В том же 60-м году, в котором Солженицын напал на писателей, занявшихся писанием автобиографий, он ополчился и против кино. Правда, на этот раз статья не писалась и ничего не посылалось ни в журнал "Искусство кино", ни в какую-нибудь газету... Прочесть мрачные прогнозы о будущем кино привелось только Зубовым: "...такое впечатление, что вся мировая кинематография идёт на снижение... От средней книги получаешь больше удовольствия, чем от среднего фильма".
В контексте письма это звучало тем менее убедительно, что начиналось оно с признания, что "Кроткую" мы пропустили, "Таманго", по слухам,ерунда, а "Судья" - "ничего, но можно и не посмотреть".
А звучала эта оценка - "вся мировая кинематография идёт на снижение" так, будто Солженицын вернулся по крайней мере с международного кинофестиваля.
Снова - нетерпеливая поспешность в выводах!..
Сомнения за судьбу кино Солженицына не оставляли и позже. "Боюсь, что будущее кинематографа, которое предвидел Л. Толстой, или уже миновало, или разменялось, не состоялось",- писал он.
* * *
Увы, мой институт всё больше становился для меня лишь средством заработка. Всё, что бы я ни делала, я любила делать с увлечением. А там этого уже не было. Я как бы перегорела... В преподавании добралась до своего потолка, выше которого уже не могла прыгнуть, а настоящую научную работу, которой занималась в Москве, в Рязани я наладить не сумела.

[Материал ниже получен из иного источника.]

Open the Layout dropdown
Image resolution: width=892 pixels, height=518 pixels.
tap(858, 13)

Гораздо большее удовольствие, чем чтение лекций, доставляла мне помощь мужу, занятия музыкой, английским языком, фотографией. Научилась шить и для себя и для мужа.
Что касается занятий музыкой, то мне очень не хватало руководства. Следуя советам мужа, который ставил мне себя в пример, я стараюсь двигаться вперёд, штудируя книгу Г. Нейгауза "Искусство игры на фортепиано".

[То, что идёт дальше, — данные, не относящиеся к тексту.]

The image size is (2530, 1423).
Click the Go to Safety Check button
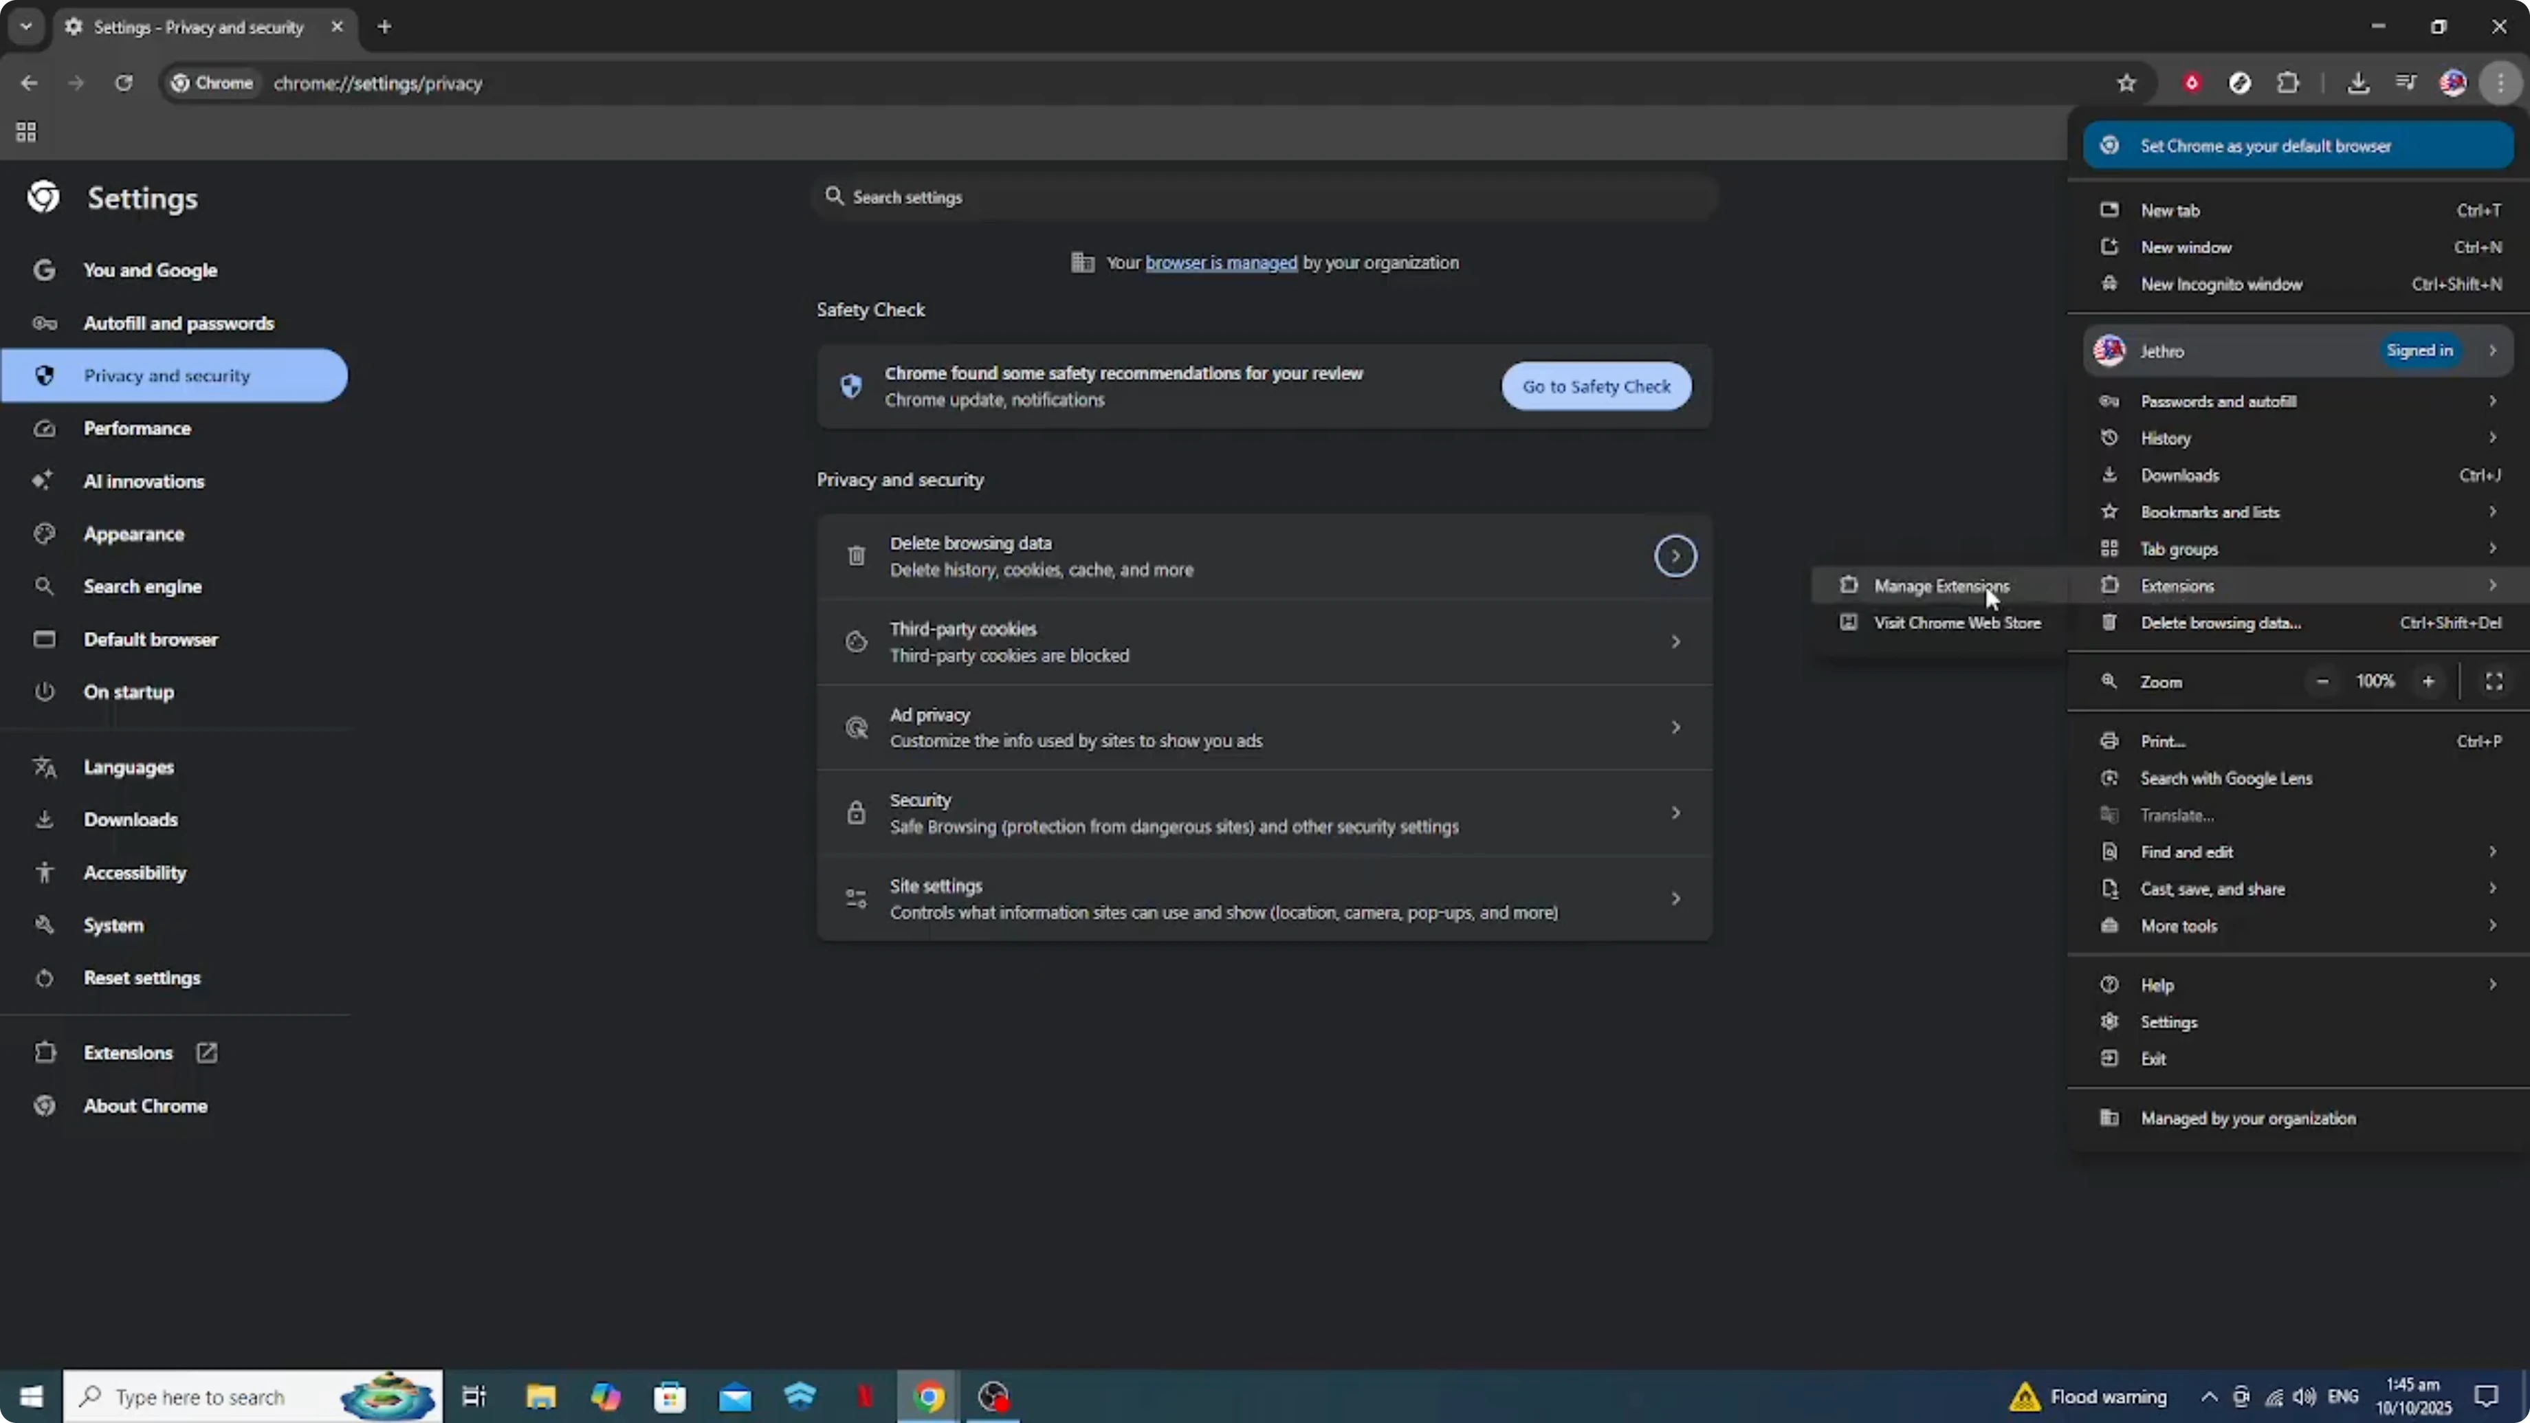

Сделала попытку устроиться в областную рязанскую филармонию, но без руководства потеряла форму. Какая филармония...
Муж подсмеивается надо мной за мои многообразные увлечения и порывы и считает, что всё-таки я не нашла пока ещё своего стержня в жизни. Действительно, моё индивидуальное ещё просит какого-то выражения. Но стержень есть. Это - любовь к мужу. Наши отношения были таковы, что моя жизнь была полностью или почти полностью подчинена его интересам, его работе. Не случайно наши друзья Зубовы подшучивали надо мной, называя меня "чеховской душечкой".